Competitive Positioning
How the A37 5G stacks up against logical alternatives in the same price bracket.
| Feature | Samsung Galaxy A37 5G | Typical A-Series Step Down | Typical Competitor at This Tier |
|---|---|---|---|
| Display Type | OLED 120Hz | OLED or LCD, 90–120Hz | LCD or OLED varies |
| Water Resistance | IP68 | IP54 or none | IP54 common |
| Chip Manufacturing | 4nm | 4–6nm | 4–6nm |
| RAM | 12GB DDR5 | 6–8GB | 6–8GB |
| Internal Storage | 256GB (fixed, no expansion) | 128–256GB | 128–256GB |
| Wireless Charging | Not supported | Occasionally | Varies by model |
| Optical Zoom | None | None typical | Occasionally present |
| Bluetooth Audio Codecs | Standard SBC/AAC only | Standard only | LDAC sometimes |
The A37 5G's clearest advantage over competing options is the combination of IP68 (rather than splash resistance), 12GB of RAM, and Gorilla Glass Victus at its price point. Competitors often win on wireless charging or telephoto cameras, but rarely combine the waterproof rating and memory configuration that the A37 5G delivers together.

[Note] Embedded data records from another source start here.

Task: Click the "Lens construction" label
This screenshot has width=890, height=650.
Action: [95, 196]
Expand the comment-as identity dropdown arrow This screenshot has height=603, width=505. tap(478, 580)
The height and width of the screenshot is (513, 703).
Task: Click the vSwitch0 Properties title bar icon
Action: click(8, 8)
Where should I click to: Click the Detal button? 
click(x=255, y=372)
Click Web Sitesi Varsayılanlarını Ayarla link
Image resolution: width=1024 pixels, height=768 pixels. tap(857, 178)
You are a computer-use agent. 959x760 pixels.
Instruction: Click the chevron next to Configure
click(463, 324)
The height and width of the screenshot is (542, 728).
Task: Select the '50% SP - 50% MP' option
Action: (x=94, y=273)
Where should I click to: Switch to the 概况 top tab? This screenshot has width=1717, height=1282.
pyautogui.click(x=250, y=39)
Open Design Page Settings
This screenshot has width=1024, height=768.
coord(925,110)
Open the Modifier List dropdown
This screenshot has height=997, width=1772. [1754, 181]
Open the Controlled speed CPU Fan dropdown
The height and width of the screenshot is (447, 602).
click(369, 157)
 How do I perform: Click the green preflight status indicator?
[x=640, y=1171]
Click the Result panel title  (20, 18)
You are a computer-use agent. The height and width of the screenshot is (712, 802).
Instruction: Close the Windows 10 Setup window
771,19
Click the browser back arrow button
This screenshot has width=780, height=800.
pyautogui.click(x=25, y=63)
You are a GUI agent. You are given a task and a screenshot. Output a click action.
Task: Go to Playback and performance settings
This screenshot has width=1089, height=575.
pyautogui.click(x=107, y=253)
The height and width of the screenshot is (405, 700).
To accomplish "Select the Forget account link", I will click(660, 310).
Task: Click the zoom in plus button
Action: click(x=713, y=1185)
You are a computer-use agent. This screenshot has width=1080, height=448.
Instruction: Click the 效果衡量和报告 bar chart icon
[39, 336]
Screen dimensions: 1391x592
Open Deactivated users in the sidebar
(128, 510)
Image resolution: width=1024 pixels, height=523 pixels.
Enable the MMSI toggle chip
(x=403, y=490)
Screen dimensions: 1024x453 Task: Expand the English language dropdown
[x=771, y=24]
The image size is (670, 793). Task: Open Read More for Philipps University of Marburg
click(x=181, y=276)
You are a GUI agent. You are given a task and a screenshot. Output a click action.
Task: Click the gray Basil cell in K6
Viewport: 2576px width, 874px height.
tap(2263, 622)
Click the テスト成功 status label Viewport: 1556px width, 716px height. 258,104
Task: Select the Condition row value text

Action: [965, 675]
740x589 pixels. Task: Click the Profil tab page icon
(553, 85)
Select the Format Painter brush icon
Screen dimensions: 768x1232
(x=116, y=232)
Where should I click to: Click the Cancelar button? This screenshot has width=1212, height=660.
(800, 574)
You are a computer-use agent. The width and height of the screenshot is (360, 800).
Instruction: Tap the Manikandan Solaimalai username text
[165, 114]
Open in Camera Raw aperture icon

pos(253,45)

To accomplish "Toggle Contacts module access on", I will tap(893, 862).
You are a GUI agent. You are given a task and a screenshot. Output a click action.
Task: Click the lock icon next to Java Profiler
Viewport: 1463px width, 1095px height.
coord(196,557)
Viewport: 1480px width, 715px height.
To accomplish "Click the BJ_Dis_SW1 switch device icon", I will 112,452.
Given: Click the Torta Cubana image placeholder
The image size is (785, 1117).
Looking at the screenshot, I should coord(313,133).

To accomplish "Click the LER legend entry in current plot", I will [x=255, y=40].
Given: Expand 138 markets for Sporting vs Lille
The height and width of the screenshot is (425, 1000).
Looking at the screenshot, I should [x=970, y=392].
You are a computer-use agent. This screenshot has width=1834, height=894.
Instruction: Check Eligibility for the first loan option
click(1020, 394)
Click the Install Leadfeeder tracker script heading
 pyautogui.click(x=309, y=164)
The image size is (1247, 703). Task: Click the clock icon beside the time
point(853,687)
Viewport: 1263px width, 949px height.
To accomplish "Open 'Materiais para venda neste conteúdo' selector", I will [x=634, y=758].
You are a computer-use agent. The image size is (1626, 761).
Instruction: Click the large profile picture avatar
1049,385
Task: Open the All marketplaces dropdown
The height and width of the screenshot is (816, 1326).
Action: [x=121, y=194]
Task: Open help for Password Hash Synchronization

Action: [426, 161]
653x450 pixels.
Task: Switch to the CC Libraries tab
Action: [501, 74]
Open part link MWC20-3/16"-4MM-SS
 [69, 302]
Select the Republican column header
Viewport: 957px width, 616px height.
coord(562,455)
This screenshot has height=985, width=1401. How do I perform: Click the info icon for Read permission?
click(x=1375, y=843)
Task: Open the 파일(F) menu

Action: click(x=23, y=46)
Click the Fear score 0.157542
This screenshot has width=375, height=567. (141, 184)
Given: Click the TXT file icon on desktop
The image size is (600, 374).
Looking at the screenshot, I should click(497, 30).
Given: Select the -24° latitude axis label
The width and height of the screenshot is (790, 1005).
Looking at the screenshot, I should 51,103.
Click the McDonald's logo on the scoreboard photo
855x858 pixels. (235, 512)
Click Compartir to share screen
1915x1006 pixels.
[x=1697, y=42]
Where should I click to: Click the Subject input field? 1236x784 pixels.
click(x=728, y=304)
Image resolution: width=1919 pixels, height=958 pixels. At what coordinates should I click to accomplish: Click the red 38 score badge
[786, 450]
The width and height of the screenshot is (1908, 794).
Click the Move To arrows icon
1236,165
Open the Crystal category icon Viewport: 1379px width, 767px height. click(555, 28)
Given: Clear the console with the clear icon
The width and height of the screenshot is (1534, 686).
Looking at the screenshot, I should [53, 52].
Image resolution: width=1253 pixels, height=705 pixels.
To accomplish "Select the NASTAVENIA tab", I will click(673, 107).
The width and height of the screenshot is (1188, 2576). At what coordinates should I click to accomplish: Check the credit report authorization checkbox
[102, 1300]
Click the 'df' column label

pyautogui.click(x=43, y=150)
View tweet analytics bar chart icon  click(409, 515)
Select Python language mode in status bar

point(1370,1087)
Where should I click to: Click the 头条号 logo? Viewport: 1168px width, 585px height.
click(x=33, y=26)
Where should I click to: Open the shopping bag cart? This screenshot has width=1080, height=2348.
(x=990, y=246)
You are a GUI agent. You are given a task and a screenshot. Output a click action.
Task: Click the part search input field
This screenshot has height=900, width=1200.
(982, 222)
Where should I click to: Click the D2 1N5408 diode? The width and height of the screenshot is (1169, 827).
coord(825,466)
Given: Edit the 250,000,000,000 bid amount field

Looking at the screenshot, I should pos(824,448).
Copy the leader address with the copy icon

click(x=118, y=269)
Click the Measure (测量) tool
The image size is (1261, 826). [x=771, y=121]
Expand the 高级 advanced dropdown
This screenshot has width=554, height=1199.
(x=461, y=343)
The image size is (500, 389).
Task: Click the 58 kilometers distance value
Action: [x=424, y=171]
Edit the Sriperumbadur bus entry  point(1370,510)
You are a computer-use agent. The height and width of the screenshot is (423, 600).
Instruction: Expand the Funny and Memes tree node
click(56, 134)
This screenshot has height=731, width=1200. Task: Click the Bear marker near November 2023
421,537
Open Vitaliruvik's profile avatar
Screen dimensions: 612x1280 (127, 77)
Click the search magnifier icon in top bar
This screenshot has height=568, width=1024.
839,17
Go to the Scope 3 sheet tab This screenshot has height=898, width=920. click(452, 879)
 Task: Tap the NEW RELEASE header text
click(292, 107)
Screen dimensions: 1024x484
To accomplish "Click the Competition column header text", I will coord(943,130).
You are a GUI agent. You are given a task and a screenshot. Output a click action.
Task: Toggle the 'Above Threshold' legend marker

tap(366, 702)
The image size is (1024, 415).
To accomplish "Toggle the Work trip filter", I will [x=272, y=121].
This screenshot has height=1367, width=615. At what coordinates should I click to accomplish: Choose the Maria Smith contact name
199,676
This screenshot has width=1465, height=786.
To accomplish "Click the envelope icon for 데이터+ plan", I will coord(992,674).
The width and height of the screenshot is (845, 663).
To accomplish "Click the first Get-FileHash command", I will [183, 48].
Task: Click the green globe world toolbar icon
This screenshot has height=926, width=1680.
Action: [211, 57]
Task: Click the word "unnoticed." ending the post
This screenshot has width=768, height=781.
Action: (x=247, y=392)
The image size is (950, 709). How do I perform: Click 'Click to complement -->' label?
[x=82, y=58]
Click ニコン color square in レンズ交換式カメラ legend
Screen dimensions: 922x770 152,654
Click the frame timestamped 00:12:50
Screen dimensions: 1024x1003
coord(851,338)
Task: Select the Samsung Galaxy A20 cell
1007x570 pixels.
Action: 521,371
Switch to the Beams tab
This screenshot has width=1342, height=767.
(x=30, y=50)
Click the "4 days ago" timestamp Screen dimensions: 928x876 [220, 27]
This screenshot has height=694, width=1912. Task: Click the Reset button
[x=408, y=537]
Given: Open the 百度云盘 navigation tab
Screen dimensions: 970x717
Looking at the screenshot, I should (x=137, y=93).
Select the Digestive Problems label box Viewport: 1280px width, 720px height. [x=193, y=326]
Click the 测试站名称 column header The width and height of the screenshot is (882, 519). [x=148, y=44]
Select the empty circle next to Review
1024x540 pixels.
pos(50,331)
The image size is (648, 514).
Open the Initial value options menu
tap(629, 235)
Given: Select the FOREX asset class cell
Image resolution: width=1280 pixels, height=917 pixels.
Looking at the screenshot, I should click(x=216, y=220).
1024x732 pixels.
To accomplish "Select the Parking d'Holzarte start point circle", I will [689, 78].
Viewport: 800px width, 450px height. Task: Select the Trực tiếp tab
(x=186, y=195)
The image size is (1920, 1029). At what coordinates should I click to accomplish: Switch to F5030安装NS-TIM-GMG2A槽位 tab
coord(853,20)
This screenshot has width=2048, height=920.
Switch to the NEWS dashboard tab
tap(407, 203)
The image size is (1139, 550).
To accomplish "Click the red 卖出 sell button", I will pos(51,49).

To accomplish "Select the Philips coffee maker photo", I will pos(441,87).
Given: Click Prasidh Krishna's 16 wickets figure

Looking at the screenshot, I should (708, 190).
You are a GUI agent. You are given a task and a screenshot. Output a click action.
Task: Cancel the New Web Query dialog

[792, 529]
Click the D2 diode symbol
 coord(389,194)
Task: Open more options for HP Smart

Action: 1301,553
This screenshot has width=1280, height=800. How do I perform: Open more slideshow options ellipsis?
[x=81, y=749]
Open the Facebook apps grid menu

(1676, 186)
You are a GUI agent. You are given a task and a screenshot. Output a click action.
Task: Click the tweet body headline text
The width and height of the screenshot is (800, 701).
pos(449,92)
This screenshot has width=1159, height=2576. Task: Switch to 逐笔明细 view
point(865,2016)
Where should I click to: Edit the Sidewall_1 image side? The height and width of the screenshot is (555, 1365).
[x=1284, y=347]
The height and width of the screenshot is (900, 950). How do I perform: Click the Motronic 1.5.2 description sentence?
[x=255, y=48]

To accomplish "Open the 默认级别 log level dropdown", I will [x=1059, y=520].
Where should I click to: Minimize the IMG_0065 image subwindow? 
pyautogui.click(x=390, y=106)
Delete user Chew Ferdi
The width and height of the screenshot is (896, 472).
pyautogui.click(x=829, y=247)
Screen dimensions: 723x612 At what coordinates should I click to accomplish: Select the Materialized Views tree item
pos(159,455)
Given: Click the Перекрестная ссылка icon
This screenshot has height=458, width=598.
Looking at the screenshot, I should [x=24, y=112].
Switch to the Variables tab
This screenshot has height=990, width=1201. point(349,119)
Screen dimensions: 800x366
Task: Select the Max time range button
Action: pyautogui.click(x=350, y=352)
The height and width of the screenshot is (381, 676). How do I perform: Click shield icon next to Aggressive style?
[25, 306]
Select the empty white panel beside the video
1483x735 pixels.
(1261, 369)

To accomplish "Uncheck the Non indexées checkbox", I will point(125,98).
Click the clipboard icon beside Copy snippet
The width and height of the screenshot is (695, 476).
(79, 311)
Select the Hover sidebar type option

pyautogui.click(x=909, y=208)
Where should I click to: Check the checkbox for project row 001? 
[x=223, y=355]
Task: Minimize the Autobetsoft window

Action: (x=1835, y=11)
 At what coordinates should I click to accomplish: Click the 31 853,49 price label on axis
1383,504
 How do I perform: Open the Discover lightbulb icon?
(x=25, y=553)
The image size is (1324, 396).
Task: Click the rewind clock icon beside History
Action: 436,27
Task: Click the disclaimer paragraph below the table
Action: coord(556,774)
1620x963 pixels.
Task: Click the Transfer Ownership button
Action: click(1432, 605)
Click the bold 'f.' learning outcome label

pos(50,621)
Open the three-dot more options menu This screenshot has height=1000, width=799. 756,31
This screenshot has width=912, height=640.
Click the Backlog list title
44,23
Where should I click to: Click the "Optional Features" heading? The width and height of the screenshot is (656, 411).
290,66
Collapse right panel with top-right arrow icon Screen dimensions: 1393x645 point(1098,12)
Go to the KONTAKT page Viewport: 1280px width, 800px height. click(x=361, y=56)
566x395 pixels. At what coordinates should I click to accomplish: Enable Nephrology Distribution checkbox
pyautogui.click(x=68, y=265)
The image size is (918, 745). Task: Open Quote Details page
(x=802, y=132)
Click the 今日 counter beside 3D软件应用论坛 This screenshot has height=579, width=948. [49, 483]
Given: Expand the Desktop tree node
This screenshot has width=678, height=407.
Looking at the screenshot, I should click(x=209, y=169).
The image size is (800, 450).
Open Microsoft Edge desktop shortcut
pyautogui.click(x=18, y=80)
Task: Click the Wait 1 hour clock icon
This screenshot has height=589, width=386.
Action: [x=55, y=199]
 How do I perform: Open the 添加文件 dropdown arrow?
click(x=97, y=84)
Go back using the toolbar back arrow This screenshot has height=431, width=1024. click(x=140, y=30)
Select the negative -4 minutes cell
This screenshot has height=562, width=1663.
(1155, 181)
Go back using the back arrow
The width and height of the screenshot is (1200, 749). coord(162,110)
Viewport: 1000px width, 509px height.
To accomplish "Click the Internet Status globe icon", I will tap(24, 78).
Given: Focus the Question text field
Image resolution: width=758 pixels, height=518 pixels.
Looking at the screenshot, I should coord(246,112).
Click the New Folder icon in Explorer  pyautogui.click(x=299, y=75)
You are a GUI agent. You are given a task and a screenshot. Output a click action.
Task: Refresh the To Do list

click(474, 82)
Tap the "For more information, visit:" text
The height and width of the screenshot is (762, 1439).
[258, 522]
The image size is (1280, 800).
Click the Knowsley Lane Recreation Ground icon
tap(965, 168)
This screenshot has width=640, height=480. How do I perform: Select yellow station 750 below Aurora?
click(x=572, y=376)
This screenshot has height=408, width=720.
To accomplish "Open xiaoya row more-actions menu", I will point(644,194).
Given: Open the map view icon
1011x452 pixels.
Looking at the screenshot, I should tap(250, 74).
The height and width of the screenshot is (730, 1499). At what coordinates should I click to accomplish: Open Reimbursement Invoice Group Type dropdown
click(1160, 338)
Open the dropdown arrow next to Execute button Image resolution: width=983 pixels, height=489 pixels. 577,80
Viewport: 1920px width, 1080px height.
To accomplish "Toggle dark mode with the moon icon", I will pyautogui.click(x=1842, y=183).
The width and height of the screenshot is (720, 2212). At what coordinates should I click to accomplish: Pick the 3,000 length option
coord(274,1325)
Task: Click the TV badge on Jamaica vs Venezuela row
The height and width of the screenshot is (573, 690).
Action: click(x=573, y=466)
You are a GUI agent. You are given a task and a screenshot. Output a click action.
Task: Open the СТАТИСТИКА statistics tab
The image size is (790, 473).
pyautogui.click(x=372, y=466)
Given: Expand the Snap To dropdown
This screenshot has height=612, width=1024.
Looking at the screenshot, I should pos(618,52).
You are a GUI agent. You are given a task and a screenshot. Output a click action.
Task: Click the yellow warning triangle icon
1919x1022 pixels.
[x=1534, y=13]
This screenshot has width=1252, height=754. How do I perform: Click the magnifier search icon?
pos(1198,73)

Frequently Asked Questions
Answers to the questions real buyers search for before making a purchase decision.
Final Verdict
Samsung Galaxy A37 5G — The Most Honest Mid-Range Option Samsung Has Built in Years
Where It Excels
- IP68 waterproofing at a price where IP54 is the accepted norm
- 12GB DDR5 RAM — far more than most mid-range competitors offer
- 6.7-inch OLED at 120Hz and 1,200 nits — exceptional for the category
- 4nm Exynos 1480 — flagship-generation chip efficiency at this price
- Gorilla Glass Victus front protection — premium-tier durability
- OIS on the main camera — hardware stabilization at mid-range pricing
- Android 16 with a complete privacy and productivity feature set
Trade-offs to Accept
- No wireless charging — wired USB-C only, every time
- No optical zoom — digital zoom only, with quality loss at distance
- No RAW photo capture — JPEG output only limits editing flexibility
- No LDAC or aptX HD audio codecs for premium headphone use
- No headphone jack — USB-C adapter required for wired audio
- No Always-On Display — screen goes dark when locked
- 78.2mm width — challenging for users with smaller hands
Editor's Score
Buy it if you want the most capable daily driver the mid-range category currently offers.
The Galaxy A37 5G earns its recommendation by refusing to take shortcuts where they would actually hurt daily use. The IP68 rating at this price is unusual and genuinely valuable. The 12GB of RAM is the right answer to how people actually use phones in the current app ecosystem. The OLED display with 120Hz and 1,200 nits delivers a visual experience that does not ask you to make peace with anything.
Samsung chose to put the money into waterproofing, memory, display quality, and chip efficiency — and that is the correct prioritization for the majority of buyers. If wireless charging or optical zoom are non-negotiables for your specific use case, look elsewhere. For everyone else, this is the mid-range phone done right.